Ketamine as a Treatment for Suicidal Ideation

A study out of Columbia University offers insight into a potential new treatment for suicidal ideation. Patients who express that they’re experiencing suicidal thoughts are traditionally treated with antidepressants and/or sedatives. After recent research came out of the American Journal of Psychiatry, ketamine has been getting attention as a viable treatment that is effective in relieving suicidal ideation. In this study, patient’s treated with ketamine were less likely to self-harm.
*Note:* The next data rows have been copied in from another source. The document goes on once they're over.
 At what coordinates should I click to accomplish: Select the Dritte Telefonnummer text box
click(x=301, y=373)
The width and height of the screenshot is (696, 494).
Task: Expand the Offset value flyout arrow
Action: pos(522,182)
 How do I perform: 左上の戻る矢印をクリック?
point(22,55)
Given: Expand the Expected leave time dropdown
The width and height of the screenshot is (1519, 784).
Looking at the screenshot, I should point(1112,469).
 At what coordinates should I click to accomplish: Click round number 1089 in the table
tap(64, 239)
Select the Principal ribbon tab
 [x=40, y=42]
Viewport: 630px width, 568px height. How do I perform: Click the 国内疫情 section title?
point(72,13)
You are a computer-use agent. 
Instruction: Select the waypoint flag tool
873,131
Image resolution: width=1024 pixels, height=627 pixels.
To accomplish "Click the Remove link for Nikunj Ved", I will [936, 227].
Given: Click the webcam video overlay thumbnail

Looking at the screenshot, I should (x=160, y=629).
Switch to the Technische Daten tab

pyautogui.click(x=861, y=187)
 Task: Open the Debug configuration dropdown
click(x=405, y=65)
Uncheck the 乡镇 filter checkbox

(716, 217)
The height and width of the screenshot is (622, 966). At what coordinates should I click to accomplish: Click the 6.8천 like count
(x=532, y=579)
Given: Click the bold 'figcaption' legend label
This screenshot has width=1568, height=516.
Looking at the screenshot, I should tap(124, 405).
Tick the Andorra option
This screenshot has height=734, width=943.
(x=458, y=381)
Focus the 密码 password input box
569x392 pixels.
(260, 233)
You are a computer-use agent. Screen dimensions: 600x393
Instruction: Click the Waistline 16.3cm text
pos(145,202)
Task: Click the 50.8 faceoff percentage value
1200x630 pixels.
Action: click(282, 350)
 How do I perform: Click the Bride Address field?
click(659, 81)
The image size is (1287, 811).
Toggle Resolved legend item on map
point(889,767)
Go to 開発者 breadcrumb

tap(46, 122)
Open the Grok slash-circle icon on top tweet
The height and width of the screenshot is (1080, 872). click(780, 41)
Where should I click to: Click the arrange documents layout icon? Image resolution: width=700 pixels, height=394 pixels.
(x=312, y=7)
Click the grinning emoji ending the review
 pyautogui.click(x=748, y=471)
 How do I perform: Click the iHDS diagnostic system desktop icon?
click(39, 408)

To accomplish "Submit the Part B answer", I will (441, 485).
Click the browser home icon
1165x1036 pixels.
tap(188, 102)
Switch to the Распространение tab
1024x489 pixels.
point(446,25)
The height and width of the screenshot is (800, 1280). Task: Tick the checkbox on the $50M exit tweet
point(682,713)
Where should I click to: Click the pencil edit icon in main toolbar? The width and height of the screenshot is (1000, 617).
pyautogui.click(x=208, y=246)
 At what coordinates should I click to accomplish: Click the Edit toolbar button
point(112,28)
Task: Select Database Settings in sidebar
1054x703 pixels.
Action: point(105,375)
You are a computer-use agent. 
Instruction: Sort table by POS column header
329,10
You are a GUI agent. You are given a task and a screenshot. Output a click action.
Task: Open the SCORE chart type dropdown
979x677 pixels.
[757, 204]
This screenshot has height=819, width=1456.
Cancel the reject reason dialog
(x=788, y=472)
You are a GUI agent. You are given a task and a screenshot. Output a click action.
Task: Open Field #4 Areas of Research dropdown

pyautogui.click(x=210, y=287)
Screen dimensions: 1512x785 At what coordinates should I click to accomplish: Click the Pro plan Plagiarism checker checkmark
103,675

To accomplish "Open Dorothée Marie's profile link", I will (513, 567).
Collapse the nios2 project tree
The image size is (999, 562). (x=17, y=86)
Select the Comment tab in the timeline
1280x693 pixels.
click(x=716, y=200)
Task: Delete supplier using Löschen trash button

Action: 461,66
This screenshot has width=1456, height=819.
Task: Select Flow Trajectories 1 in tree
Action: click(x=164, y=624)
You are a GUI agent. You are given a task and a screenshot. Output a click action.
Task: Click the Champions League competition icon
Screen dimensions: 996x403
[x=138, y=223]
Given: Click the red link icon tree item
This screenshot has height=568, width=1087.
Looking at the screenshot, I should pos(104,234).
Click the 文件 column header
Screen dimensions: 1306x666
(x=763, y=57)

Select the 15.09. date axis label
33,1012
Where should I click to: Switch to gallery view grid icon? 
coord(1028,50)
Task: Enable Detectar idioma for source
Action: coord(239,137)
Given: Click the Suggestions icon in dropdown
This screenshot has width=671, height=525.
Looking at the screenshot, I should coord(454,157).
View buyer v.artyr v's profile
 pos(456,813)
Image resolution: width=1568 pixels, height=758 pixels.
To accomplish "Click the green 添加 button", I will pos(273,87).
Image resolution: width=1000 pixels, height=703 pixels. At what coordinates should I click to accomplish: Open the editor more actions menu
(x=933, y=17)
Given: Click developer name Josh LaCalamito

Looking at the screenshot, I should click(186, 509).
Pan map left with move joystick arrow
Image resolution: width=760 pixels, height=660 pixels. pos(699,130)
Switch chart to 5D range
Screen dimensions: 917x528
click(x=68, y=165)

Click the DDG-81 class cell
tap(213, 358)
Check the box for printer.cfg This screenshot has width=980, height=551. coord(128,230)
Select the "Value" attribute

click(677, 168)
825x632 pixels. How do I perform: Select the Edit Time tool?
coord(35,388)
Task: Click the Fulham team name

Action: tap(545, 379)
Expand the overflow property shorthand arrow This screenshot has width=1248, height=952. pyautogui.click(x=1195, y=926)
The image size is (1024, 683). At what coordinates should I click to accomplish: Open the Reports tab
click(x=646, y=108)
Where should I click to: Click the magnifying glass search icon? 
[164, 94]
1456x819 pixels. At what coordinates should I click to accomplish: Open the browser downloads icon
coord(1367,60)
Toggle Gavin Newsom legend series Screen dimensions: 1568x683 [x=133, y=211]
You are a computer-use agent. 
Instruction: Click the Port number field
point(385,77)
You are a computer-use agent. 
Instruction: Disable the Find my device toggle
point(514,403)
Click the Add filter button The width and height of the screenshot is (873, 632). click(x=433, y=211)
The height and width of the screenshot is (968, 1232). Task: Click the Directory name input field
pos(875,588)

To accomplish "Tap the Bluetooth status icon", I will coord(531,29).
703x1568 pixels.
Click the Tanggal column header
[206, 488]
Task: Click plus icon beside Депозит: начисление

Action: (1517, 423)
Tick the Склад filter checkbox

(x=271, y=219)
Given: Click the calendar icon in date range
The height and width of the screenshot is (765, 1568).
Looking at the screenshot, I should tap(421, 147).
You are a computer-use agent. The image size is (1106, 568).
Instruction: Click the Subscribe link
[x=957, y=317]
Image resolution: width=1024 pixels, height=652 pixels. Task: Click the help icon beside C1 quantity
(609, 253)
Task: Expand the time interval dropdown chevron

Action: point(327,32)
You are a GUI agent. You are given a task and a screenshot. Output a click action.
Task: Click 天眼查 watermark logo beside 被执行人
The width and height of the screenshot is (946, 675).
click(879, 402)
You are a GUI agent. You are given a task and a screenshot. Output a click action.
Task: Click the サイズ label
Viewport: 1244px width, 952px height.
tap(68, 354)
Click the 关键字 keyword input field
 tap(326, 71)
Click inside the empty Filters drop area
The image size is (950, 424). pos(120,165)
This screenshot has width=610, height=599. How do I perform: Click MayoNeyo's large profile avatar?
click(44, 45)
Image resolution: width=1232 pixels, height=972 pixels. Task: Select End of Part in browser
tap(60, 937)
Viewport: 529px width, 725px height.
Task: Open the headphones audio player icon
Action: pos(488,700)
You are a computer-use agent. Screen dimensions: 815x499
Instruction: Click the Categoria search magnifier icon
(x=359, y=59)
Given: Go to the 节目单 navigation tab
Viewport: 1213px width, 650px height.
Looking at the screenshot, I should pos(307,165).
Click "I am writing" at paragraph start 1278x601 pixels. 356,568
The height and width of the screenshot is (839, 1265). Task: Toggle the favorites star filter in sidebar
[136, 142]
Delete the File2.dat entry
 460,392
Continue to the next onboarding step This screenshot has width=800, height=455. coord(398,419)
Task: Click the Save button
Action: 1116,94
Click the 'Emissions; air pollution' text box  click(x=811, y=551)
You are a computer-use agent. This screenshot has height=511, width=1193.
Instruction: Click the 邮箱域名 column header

Ketamine is a dissociative anaesthetic that is used in conjunction with other anaesthetic agents to maintain and amplify the anaesthetic effect. It has also been useful in managing chronic pain, depression, anxiety and other conditions. It produces a feeling of calm and sedation, and also relieves pain without having a depressive side-effect on the respiratory system like other anaesthetics.

Ketamine for Treating Suicidal Ideation

In a study conducted at the Colombia University Medical Centre in New York in December 2017, results have shown that using ketamine to treat depression leading to suicidal thoughts may be more effective than traditional medications.

In the study, 80 patients with a Scale for Suicide Ideation (SSI) score higher than 4 were divided into two groups of 40 each and administered with ketamine and a midozalam derivative respectively.

Within 24 hours of the study, the patients who received ketamine were more than 50% less depressed, and thus much significantly less prone to commit suicide. Consistent treatment over six weeks showed significant improvements, but beyond that time frame, the results became less reliable. The conclusion of the study read as follows:

“Adjunctive ketamine demonstrated a greater reduction in clinically significant suicidal ideation in depressed patients within 24 hours compared with midazolam, partially independently of antidepressant effect.”

How Does Ketamine Work in Treating Suicidal Ideation?

The link between depression and suicide has been well established in medicine, but the mechanism for their relationship remains a bit of an enigma. It is difficult to isolate the pathways that control both mental states.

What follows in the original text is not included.